À Dioral, dans le centre du pays, l’Union des collectifs de Tattaguine (UCT), qui regroupe de nombreux cultivateurs de la région, incite aux pratiques écologiques. On y reçoit sous le neem (margousier) de la petite place du village. Tout un symbole : les paysans utilisent de plus en plus les feuilles de l’arbre, aux vertus insecticides, pour préserver leurs semences de niébé. Ils redécouvrent aussi l’efficacité des greniers mandingues, simples alcôves d’argile séchée et hermétiquement scellées, où des épis de mil peuvent se conserver pendant deux ans. En quelques années, les villageois ont reconstitué une partie de leur capital de semences traditionnelles. Mamadou Camara, l’homme du maïs rouge, est aussi connu dans la région de Koussanar pour avoir largement divulgué ses méthodes de conservation des semences. Difficulté courante : comment mettre à l’abri des insectes les plus beaux épis, ceux que l’on a mis de côté pour les semis de l’année suivante ? « Je les suspends au-dessus du foyer de la cuisine. La fumée les noircit, c’est un répulsif très efficace qui n’empêche nullement les grains de germer. »

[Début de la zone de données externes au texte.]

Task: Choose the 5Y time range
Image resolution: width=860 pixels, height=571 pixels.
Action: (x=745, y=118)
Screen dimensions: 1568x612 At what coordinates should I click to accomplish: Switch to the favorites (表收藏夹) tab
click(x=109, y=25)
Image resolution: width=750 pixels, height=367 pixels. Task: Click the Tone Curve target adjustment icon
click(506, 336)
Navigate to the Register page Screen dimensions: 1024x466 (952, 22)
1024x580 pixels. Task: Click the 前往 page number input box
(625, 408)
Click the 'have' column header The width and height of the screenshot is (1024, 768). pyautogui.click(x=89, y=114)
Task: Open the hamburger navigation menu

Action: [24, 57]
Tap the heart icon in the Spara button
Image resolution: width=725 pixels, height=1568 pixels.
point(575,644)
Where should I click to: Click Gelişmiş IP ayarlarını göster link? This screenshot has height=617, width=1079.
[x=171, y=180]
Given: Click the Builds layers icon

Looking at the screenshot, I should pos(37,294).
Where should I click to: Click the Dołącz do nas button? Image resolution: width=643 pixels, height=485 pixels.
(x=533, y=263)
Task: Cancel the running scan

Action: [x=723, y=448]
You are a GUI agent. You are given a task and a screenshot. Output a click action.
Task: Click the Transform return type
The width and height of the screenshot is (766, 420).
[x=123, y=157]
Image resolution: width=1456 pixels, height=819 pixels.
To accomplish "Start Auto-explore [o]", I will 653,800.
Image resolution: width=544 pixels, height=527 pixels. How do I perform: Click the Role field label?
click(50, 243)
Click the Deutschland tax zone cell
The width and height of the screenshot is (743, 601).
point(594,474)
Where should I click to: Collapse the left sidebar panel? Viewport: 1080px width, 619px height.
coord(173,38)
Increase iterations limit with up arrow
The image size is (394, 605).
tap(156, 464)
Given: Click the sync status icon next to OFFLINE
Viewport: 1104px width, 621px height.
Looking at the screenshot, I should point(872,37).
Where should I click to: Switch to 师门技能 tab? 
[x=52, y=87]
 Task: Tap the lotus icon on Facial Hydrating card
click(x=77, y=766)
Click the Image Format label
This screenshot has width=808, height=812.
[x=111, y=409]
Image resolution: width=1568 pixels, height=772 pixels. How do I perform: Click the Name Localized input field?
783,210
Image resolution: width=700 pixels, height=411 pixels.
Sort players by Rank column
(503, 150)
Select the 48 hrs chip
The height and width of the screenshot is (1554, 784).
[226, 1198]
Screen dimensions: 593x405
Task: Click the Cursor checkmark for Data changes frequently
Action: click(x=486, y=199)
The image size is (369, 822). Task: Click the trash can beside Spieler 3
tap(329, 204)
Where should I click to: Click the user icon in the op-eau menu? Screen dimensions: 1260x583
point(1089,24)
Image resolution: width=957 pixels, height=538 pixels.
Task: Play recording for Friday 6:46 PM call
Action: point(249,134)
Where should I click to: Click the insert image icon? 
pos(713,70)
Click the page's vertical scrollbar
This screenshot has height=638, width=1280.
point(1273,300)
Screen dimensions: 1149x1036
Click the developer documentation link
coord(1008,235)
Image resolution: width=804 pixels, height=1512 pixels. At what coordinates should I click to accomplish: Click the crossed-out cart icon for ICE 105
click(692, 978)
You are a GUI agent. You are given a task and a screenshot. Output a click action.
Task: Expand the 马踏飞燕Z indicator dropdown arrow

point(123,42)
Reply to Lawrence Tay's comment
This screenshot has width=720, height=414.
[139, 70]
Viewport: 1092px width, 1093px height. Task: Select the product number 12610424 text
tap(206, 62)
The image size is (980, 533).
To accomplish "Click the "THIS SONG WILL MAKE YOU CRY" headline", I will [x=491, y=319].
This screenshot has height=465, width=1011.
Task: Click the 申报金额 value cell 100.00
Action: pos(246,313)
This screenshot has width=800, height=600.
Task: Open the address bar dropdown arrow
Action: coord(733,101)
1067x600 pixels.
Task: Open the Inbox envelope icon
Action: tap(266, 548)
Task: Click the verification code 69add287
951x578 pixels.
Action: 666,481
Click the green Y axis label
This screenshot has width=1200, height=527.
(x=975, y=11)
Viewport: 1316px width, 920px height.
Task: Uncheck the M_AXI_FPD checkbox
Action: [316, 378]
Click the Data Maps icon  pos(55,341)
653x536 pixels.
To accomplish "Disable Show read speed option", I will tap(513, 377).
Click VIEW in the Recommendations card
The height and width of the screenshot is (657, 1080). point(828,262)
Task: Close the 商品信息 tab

Cependant, bien souvent, la bataille des semences paysannes se perd à l’époque de la soudure, période cruciale où les réserves de nourriture sont épuisées alors que les cultures nouvelles ne sont pas encore semées. C’est la disette, et les familles attaquent alors leur réserve de semences pour survivre. Mamadou Camara est l’un des fondateurs, en 1994, de l’influente Fédération des producteurs de la région de Tambacounda, dans l’est du pays. Si elle a contribué à maintenir une certaine autonomie semencière des paysans, « la priorité, aujourd’hui, c’est le déploiement et le renforcement de notre réseau de banques de céréales », explique Amadou Souaré, l’un des animateurs du groupement. Chaque année, les agriculteurs qui le peuvent livrent une partie de leur récolte à leur « banque » locale, stock mutualisé qui permet aux familles dépourvues, lors d’une soudure difficile, d’y retirer quelques sacs de céréales. Un emprunt à rembourser l’année suivante, moyennant un petit intérêt. À Louga, Méckhé ou ailleurs, malgré les difficultés fréquentes de financement, les banques de céréales connaissent un succès important, et constituent fréquemment la clé de voûte de la stratégie de retour à l’autonomie des familles rurales. « Proverbe wolof : enterre ta graine avant d’être enterré toi-même ! », rappelle Amadou Souaré.